My needs are simple. My demands are few.

I just want a pony.

This will bring inevitable cries that precious resources desperately needed by the horsey sector out there in suburbia are being diverted to downtown.

There will have to be a regional plan where ponies are included as a potential transit mode. Funding will be required. Environmental assessments. Business cases. Demand models.

Consultants will grow rich studying the (re-)integration of four legged motive power into our transit mix while lobbyists, indistinguishable from used car salesmen, who will show us how the byproduct of this new(old) technology can solve all of our energy needs.

Mayoral candidates will saddle up to endorse the scheme, along with their cohorts, a motley band of planners who cannot read maps, professors who grade on any curve as long as it results in an A+, and financiers who claim that equine transport will be self-financing.

There will be an election. There are always elections. Every party will jump on the bandwagon saying that swan boats are outdated. Fie on old technology that doesn’t give the voters what they need, nay, what they deserve!

Politicians will discover that well-trained ponies can be “self-guiding” and take riders to and fro without the need for a driver. A provincial agency will be created to harness this stunning new development! Its first hires will be a photographer and a publicist.

The feds might even concoct a Pony Transportation Investment Fund.

But I just want a pony, and I want it NOW.

Alas, it cannot be.
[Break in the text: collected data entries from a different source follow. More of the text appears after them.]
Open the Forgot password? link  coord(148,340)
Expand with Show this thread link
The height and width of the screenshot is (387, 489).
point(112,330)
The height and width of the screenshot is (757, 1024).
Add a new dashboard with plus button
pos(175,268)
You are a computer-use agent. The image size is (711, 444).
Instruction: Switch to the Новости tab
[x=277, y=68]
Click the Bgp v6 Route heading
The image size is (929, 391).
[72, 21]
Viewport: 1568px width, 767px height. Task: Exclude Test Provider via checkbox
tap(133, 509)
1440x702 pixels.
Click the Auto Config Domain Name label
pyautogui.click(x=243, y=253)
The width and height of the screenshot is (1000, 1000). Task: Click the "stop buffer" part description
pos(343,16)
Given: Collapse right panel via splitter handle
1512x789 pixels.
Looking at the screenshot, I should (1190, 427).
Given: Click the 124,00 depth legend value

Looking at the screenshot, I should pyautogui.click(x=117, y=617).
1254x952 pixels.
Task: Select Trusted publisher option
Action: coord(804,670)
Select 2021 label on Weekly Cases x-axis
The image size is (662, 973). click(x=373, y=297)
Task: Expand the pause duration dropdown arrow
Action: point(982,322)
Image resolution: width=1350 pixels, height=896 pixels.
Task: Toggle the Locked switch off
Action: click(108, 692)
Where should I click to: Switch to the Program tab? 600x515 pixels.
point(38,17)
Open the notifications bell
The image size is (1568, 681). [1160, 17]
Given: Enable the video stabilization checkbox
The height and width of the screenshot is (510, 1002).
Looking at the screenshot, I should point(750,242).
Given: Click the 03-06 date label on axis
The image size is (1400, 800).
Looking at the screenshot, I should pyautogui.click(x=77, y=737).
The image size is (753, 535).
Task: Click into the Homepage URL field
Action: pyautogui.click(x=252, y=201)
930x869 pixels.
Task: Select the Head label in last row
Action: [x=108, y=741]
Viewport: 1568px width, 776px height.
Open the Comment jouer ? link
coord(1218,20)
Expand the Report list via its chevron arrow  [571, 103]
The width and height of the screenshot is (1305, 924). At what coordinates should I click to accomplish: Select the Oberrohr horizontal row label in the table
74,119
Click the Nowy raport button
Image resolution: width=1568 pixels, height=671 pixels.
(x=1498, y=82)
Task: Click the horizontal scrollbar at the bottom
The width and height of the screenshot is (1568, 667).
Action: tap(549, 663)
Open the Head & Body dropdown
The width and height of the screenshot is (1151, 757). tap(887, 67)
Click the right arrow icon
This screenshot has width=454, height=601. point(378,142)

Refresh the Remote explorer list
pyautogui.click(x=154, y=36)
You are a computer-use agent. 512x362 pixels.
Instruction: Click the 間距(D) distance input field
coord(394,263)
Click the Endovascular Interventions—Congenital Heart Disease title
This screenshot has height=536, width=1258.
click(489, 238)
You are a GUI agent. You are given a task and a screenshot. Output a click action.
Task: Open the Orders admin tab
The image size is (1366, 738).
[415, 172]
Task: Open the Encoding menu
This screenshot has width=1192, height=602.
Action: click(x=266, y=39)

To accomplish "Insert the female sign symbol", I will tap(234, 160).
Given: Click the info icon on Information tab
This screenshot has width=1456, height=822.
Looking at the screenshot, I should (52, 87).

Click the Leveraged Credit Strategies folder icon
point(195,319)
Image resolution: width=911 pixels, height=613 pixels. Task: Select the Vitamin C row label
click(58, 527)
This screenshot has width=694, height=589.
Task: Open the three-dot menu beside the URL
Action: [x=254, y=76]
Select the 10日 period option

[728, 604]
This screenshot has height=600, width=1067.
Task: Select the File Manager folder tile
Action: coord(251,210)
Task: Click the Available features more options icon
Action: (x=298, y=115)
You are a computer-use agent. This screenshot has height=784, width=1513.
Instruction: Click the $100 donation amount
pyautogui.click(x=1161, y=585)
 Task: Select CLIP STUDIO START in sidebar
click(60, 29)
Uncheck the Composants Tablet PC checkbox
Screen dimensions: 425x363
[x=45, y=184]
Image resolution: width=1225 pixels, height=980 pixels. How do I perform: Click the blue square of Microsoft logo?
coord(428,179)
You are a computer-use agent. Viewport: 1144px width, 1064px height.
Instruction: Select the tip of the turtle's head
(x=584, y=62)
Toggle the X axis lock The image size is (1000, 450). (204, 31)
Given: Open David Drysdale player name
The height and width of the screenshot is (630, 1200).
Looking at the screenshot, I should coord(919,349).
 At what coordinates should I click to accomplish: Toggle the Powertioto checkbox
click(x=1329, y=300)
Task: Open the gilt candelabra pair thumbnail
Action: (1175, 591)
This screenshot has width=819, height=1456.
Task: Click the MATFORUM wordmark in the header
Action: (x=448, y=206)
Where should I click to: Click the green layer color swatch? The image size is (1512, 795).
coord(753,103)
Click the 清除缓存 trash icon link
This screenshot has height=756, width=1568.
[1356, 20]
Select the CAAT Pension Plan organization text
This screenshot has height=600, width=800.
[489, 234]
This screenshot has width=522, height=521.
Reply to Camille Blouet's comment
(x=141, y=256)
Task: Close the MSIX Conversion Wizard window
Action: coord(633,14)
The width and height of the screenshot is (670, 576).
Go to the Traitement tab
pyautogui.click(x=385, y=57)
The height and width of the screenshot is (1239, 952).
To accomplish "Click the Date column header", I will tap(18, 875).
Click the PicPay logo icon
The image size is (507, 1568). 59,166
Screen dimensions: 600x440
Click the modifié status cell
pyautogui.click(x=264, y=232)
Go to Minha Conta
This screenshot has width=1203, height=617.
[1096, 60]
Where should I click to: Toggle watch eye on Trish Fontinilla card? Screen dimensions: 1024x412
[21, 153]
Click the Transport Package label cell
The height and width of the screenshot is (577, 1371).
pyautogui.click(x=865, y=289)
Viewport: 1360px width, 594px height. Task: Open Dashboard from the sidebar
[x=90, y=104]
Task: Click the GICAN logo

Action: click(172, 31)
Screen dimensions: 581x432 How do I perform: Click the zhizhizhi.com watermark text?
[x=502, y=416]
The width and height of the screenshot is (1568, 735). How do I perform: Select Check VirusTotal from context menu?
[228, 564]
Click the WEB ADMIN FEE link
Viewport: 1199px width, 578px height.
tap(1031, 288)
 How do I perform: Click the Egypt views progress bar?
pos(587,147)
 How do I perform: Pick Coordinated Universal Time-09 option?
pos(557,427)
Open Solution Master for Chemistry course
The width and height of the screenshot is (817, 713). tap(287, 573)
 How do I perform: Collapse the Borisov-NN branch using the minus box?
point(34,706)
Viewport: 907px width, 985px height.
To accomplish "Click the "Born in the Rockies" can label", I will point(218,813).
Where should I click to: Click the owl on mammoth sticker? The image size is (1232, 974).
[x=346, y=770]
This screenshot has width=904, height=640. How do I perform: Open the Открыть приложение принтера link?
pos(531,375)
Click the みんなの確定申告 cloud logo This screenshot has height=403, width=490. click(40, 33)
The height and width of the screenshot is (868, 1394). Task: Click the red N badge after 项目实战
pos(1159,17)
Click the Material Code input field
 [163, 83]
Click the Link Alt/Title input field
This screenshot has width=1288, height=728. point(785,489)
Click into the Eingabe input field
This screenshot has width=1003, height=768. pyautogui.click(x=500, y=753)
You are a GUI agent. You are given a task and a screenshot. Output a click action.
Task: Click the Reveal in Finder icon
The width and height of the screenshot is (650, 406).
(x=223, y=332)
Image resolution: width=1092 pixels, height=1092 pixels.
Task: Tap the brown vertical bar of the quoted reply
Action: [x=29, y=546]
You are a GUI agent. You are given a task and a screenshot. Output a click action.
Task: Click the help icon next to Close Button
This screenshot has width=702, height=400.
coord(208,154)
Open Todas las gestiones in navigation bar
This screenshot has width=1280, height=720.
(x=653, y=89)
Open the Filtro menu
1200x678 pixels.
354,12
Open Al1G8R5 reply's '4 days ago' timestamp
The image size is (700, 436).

It is the process, the claims, the studies and above all the photo ops on which the transport world turns, not on actual delivery. We might even see a new pony barn built, but reining in taxes will prevent any actual ponies from cluttering up the civic plans and budgets.

55 thoughts on “I Want A Pony

  1. I am saddened, but not surprised, to see this very Torontonian demand for a new form of “transit”. rather than using what we have efficiently. Undoubtedly Pony Power was invented here in Ontario but so was the wonderful Swan Boat service that once seemed so promising. All that resulted in was a few prototypes that were flown (?) into Lake Ontario and a partly built Swan Aviary built in northern Etobicoke to satisfy a vocal local councillor. (Swans, Swans, Swans)

    Liked by 1 person

  2. The pony needs fuel. Every day, even on days when it is just in the stable. Which means you need real estate for that stable, and utilities to that stable aren’t free. Then there’s the waste products. Do we have enough green bins?


    Steve: There will be no waste products. This is an evergreen arrangement where Renewal Natural Gas (not to be confused with Ministerial and Mayoral announcements) will power a fleet of electric buses!

    Liked by 1 person

  3. Donkeys? That’s stone age and Torontonians deserve better than what the out of touch downtown elitists want to force on us. I talk to the real people in Toronto and they all say the same thing: Ostriches! Ostriches! Ostriches!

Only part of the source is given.